La genomica non finisce mai di stupire, soprattutto quando si parla di nuove tecnologie. Tutti ci aspettavamo grandi novità dal meeting AGBT di Marco Island, in Florida, ma sinceramente credo che nessuno si aspettasse di assistere alla presentazione di un sequenziatore di DNA USB. Sì, avete capito bene. L’azienda inglese Oxford Nanopore ha annunciato che nei prossimi mesi metterà in vendita un sequenziatore usa e getta poco più grande di una chiavetta USB, che collegato a un pc portatile potrà sequenziare del materiale genetico e in tempo reale trasmettere i dati a un software installato sul computer. L’ultimo prodigio della tecnologia genomica si chiama MinION, e nel weekend appena trascorso non si è parlato d’altro: ne hanno tessuto le lodi Nature, Forbes, Bio-IT World, New Scientist oltre a diversi blog specialistici.

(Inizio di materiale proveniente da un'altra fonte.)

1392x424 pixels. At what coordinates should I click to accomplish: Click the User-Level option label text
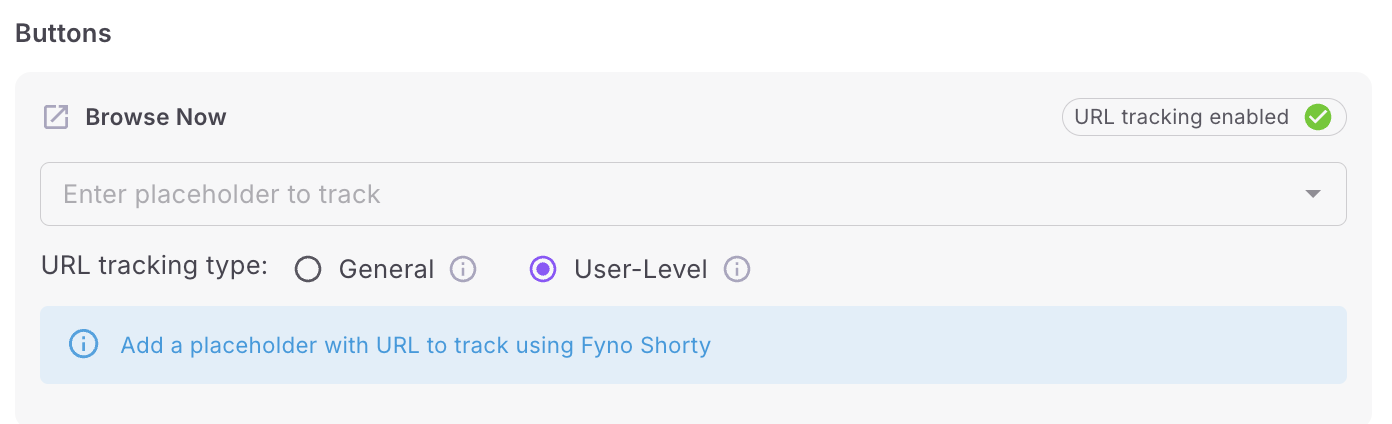pyautogui.click(x=640, y=269)
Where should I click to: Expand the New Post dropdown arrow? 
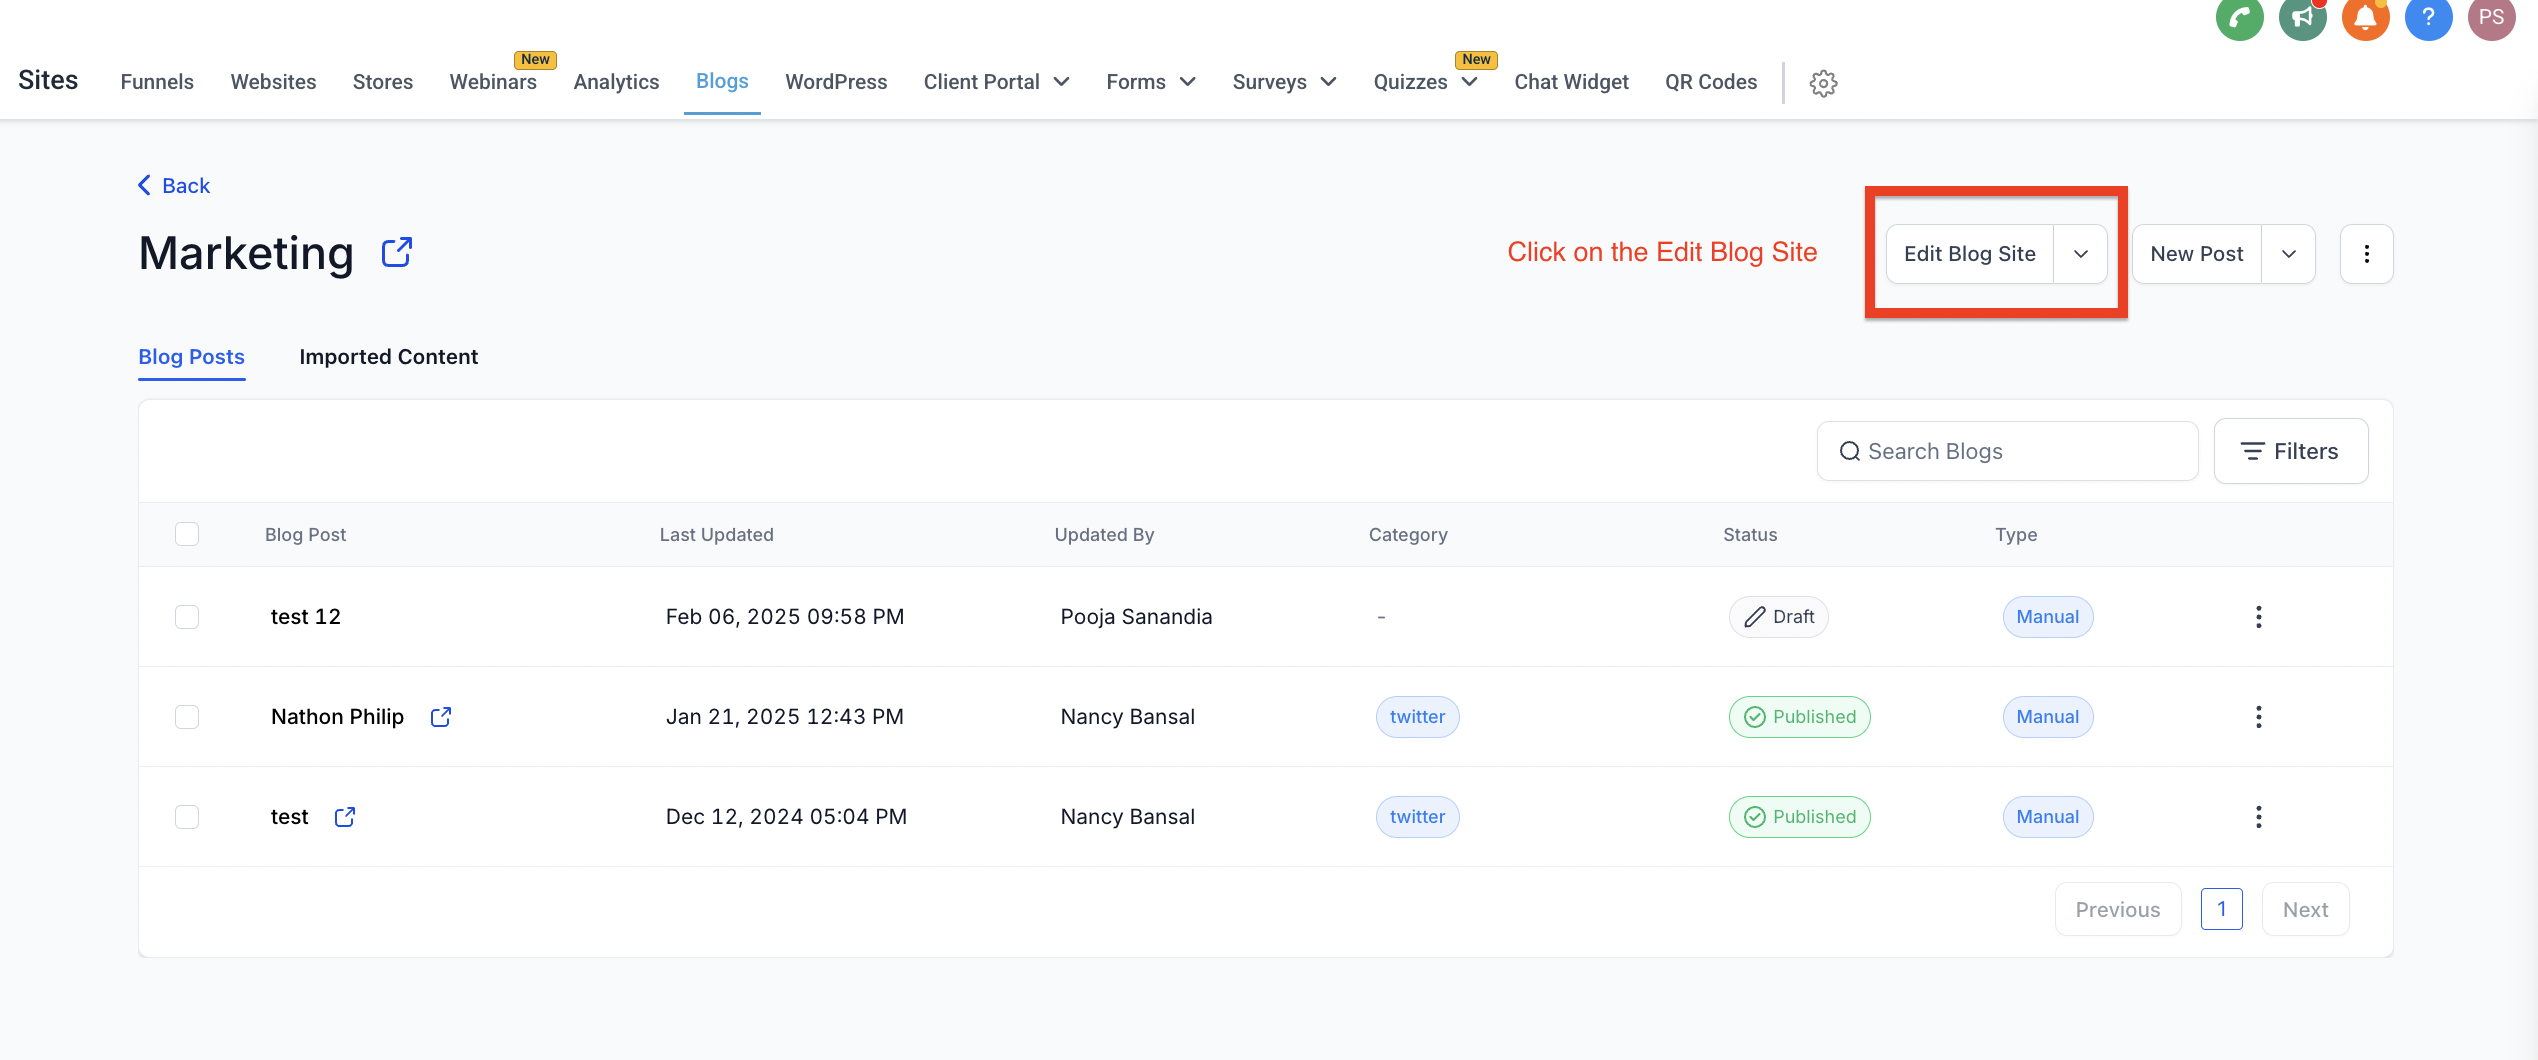click(2288, 254)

Oxford Nanopore era rimasta stranamente silenziosa negli ultimi tempi, al contrario di altre aziende concorrenti che invece facevano proclami da prima pagina. Oggi però non ce n’è per nessuno: sì, perché oltre al MinION, la società inglese guidata da Clive Brown ha in serbo il GridION, che è un po’ il fratello maggiore del mini sequenziatore USB. Le specifiche tecniche di entrambi gli strumenti sono impressionanti per almeno tre motivi. Il primo è che la tecnologia di Oxford Nanopore consente di leggere sequenze di DNA lunghissime, fino a 100mila nucleotidi: il team britannico è riuscito a sequenziare il genoma del virus Phi X, che è lungo 5400 nucleotidi, con una sola lettura senza interruzioni. Il secondo punto di forza dei sequenziatori di Oxford Nanopore è la semplicità nella preparazione del campione, un vantaggio notevole rispetto alle altre tecnologie attualmente sul mercato (non è nemmeno necessario amplificare il DNA). Infine, non bisogna dimenticare che queste macchine sono in grado di riconoscere anche le modificazioni epigenetiche del DNA.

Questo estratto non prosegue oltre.